Use of Perchloric Acid for Nucleic Acid Histochemistry in Mammalian Nerve and Liver Cells.

Abstract

The perchloric acid technique of Ogur and Rosen for differential extraction of pentose nucleic acid (PNA) and desoxypentose nucleic acid (DNA) was applied to formalin-fixed sections of spinal cord and liver of several mammalian spp. PNA was completely extracted from liver cells after 18 hours of treatment with 10% perchloric acid at 4[degree]C with no extraction of DNA as shown photometrically on Feulgen-stained sections. This treatment was ineffective for nerve cells.
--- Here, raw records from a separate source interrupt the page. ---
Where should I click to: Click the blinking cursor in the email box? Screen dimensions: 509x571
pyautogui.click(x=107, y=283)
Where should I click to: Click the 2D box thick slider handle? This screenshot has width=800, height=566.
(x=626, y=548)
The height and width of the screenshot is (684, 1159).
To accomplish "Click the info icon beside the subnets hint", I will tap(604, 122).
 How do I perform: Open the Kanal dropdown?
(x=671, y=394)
However, 12-hour extraction at 20[degree]C and 15-minute extraction at 37[degree] C removed PNA from nerve cells with no loss of DNA. Prolonged hardening of blocks in formalin rendered PNA refractory to such extraction. This procedure did not extract cytoplasmic protein, as seen in Millon-treated sections measured with a microphotometric technique. Cell structure was likewise unaltered and the extinction at 2537A, of ribonuclease-treated nerve cells and untreated striated muscle fibers, which contain no PNA, was unchanged by this method. It was suggested that this procedure could be employed to provide tissue "blanks" in u.-v. micro-absorption spectroscopy for PNA in tissue sections.